Studeren aan de boeddhistische ambtsopleiding is maatwerk. Als de student al over ruime werkervaring als geestelijk verzorger beschikt (3 tot 5 jaar) dan is het in overleg mogelijk de stage op de werkplek te doen. Wel blijft het belangrijk dat de student participeert in de intervisie, supervisie en terugkom-bijeenkomsten die de opleiding aanbiedt.
Als je niet beschikt over een BA Religiestudies/Boeddhisme en de genoemde MA Spiritual Care (Buddhism track)/ met boeddhistische vakken, dan wordt gekeken in hoeverre jouw academische voortraject, en (mogelijk) jouw beroepservaring, in combinatie met het volgen van aanvullende vakken (geestelijke verzorging en boeddhisme) je toelaatbaar maakt. In overleg met jou zal aan de hand van je CV worden vastgesteld welke aanvullende vakken gevolgd moeten worden. Deze afspraken worden vastgelegd in een persoonlijk opleidingsplan.
Zending
Studenten die de boeddhistische ambtsopleiding volgen kunnen, mits ze voldoen aan de criteria, in aanmerking komen voor een “zending” van de Boeddhistisch Zendende Instantie (BZI). Net als dat bij andere religieuze organisaties gebruikelijk is, toets de BZI of de student gezien kan worden als representant van de traditie.
In de praktijk is de zending steeds gekoppeld aan een concrete baan. Sommige werkvelden zoals justitie en defensie stellen zending verplicht. In de zorg wordt er verschillend mee omgegaan. Het is dus de werkgever die een zending voor een boeddhistisch geestelijk verzorger aanvraagt.
Om er zeker van te zijn dat studenten na de boeddhistische ambtsopleiding in aanmerking komen voor zending, wordt standaard met alle studenten voor aanvang van de opleiding een valideringsgesprek met de BZI gehouden. Hierbij wordt de startpositie van de student besproken en ook de zendingscriteria van de BZI.
Voor studenten die het voortraject aan de VU hebben gevolgd, vindt het toelatingsgesprek plaats in de afstudeerfase van de Master Spiritual Care.
Toelating en definitieve inschrijving
Je wordt pas toegelaten tot de opleiding na een gesprek met de Toelatingscommissie Boeddhistische Ambtsopleiding. Deze commissie bestaat uit de rector van het Boeddhistisch seminarium prof. dr. Bee Scherer of diens gedelegeerde VU-docenten en uit leden van de Boeddhistische Zendende Instantie (BZI).

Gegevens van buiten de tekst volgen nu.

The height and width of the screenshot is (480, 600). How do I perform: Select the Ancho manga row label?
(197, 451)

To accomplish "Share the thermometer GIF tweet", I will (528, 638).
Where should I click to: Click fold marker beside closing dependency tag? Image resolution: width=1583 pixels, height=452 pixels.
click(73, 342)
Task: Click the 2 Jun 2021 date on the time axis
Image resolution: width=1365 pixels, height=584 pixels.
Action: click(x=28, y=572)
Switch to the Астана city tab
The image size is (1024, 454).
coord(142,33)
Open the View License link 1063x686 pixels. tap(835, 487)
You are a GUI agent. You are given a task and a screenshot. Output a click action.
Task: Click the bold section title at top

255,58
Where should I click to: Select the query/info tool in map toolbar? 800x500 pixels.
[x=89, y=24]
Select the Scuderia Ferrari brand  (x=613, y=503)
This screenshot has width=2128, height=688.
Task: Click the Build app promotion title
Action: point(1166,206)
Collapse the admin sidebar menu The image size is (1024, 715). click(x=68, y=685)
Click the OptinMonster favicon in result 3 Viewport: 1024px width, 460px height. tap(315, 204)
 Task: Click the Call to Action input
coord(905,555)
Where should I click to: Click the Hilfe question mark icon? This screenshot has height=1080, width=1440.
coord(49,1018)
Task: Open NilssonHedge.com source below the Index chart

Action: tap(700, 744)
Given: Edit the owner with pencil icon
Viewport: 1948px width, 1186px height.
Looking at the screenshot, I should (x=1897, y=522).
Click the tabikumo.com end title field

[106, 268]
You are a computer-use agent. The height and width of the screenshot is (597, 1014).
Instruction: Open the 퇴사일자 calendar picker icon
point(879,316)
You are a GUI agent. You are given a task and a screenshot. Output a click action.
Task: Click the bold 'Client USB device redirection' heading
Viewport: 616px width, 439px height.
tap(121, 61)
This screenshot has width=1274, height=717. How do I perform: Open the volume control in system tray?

Na een fiat van de Toelatingscommissie Boeddhistische Ambtsopleiding kun je je definitief inschrijven. Daarvoor ontvang je van het secretariaat van de ambtsopleiding een inschrijfformulier. Dit formulier en de gevraagde bijlagen moeten vóór 1 mei in bezit zijn van de studiecoördinator van de opleiding, Aafje van den Boogert. (Soms is het mogelijk om op een ander moment in het studiejaar in te stromen.)
Kosten
Je inschrijving is pas definitief wanneer je het inschrijvingsgeld hebt overgemaakt. Voor de boeddhistische ambtsopleiding is éénmalig een bedrag van € 2.530,- inschrijfgeld verschuldigd aan de Faculteit Religie en Theologie. Op basis van je aanmelding ontvang je een factuur waarmee je het inschrijvingsgeld kunt betalen. Het bedrag dient in één keer te worden overgemaakt. De opleiding bestrijkt standaard een periode van 2 jaar, de inschrijving is echter voor drie jaar geldig (dus uitloop van één jaar is toegestaan, zonder dat er opnieuw inschrijfgeld verschuldigd is).